Sağduyu da, kamuoyu da fıtrata yapılan biri ifratla, diğeri tefritle sonuçlanan, iki ontolojik saldırı biçimidir.

Sonuç: Hakikatin buharlaşması, insanın varoluşsal bir bunalımın eşiğine fırlatılmasıdır.

Sağduyu, insanı, çağa mahkûm eder; kamuoyu da çağın ağlarına ve bağlarına. Sağduyu, idrak kapılarımızı kapatır; kamuoyu da duygu dünyamızı iptal eder.

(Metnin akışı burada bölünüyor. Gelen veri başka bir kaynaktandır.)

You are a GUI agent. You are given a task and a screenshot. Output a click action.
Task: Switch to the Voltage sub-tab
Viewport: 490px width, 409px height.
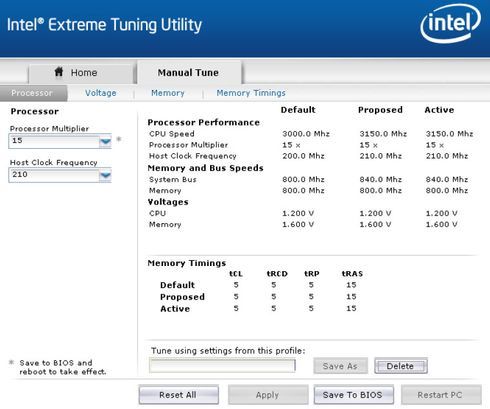[x=100, y=93]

Sonuçta, sağduyu da, kamuoyu da, insana ve hakikate yapılan varoluşsal saldırının aracı/ları/na dönüşür: Bu iki varoluşsal saldırı biçimi, bizi çağa ve çağın ağlarına mahkûm etmekle, hem hakikatin izlerini siler, hem de hakikatin izini sürme yetilerimizi bitirir.

Özetle, sağduyu, insanın, biricikliğinin ve biricik insanın unutulmasıdır; kamuoyu ise, yutulması.

 

ONTOLOJİK KAOS: PARÇA’NIN BÜTÜN KATINA YÜKSELTİLMESİ

Peki, nedir bütün bunlar? Heidegger’in terimleriyle ifade etmem gerekirse, ontik / arızî olan’ın, ontolojik / aslî olan, katına yükseltilmesi; parça’nın bütün konumuna yerleştirilmesidir.

Burası çok hayatî. Lütfen biraz dikkat kesilelim: Ontik olan: kesretin, parçanın, atomlaşmanın, yani Kaos’un dünyasıdır.

Ontolojik olan ise: bütün’ün, bütüncül hakikatin yani Kozmos’un dünyası.

Peki, bütün bunların, ne anlama geldiğini biliyor muyuz acaba?

Batı uygarlığının yaşadığı, tek gerçek ve tek gerçeklik katına yükselecek kadar küreselleştiği için de, bütün insanlığı içine sürüklediği küresel varoluş krizinin, medeniyet buhranın kaynağı burada gizlidir işte.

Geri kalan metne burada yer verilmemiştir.